Chapter 14 Jace #2
They left the chocolate store, and Holly brightened again as they went into the toy shop beside it.
Here, she bought a set of colorful blocks with letters and pictures, as well as a large wooden pizza-shaped puzzle for her sister Noelle’s son Kaden.
“He’s two and a half, so maybe this is too advanced for him, but if so, he’ll grow into it. ”
“Noelle is the one who’s flying in tomorrow?”
“Yes. She and maybe Merry are the only ones who are coming home this year. But Noelle wouldn’t miss having Christmas at home for anything. Dad would be devastated if he missed out on grandchild time.”
It was going to turn into a houseful of people. Jace tried to decide how he felt about that. It wasn’t his decision, it was their home, but he might end up spending a lot more time retreating up to Mistletoe Manor if he had to.
“Hey!” a high-pitched voice exclaimed. “Hey, bike guy!”
Jace didn’t realize that he was being addressed until someone tugged on his coat. He turned and found a redheaded tween-age girl grinning at him. There was something vaguely familiar about her.
“You fixed my brother’s bike, right?” the girl said, and oh, it was the bike kids.
“Did you two get that chain looked at like I told you?” Jace asked.

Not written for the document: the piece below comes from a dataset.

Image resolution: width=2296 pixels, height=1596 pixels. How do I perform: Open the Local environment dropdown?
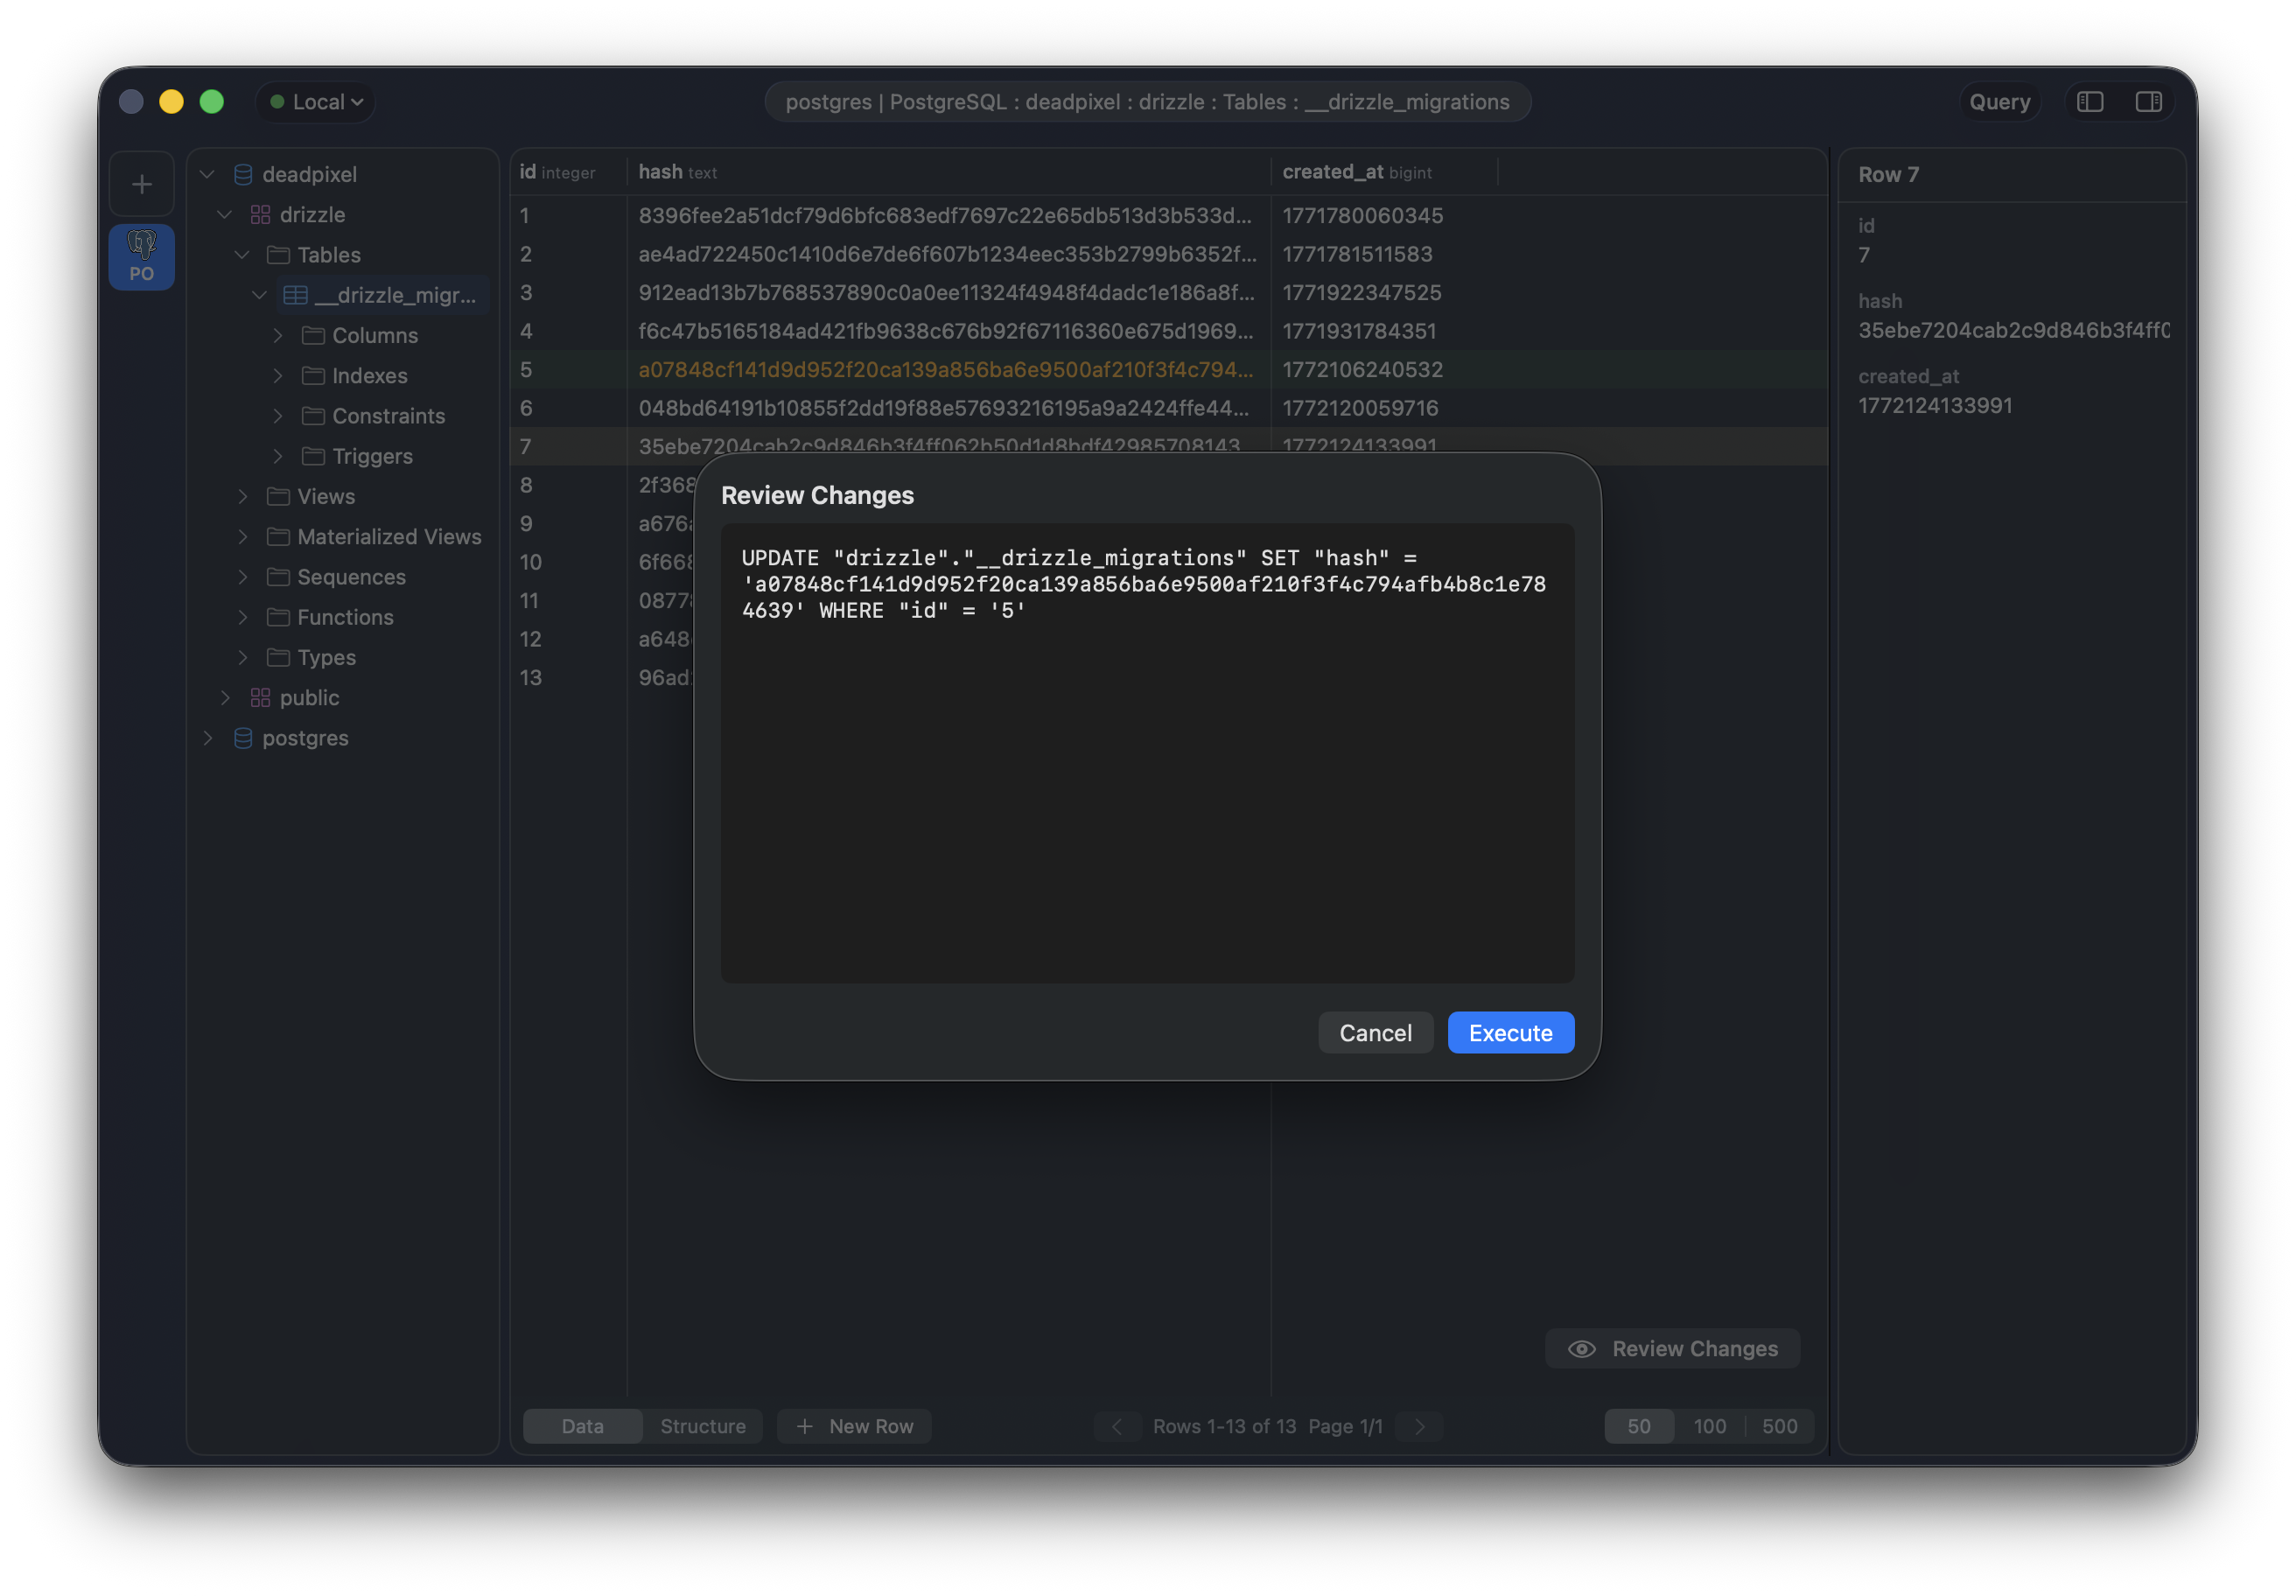tap(314, 101)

“Yeah, our cousin did. He said it was fixed perfectly. Mom, mom!” The girl waved to get the attention of the woman who was wrapping Holly’s purchases in festive paper. “This is the bike guy I told you about!”
“Oh, hello,” the woman said. She had the same red hair as the kids, although hers was styled in a salon set. “It’s so good to meet you.” She held out a hand, and Jace let her shake his. “Thank you for helping out my kids when they needed it. A lot of people would have just walked right on by.”
“I like fixing broken things, ma’am,” Jace said, dropping his eyes from hers. His gaze went to Holly, only to find her looking at him with a soft, wondering expression.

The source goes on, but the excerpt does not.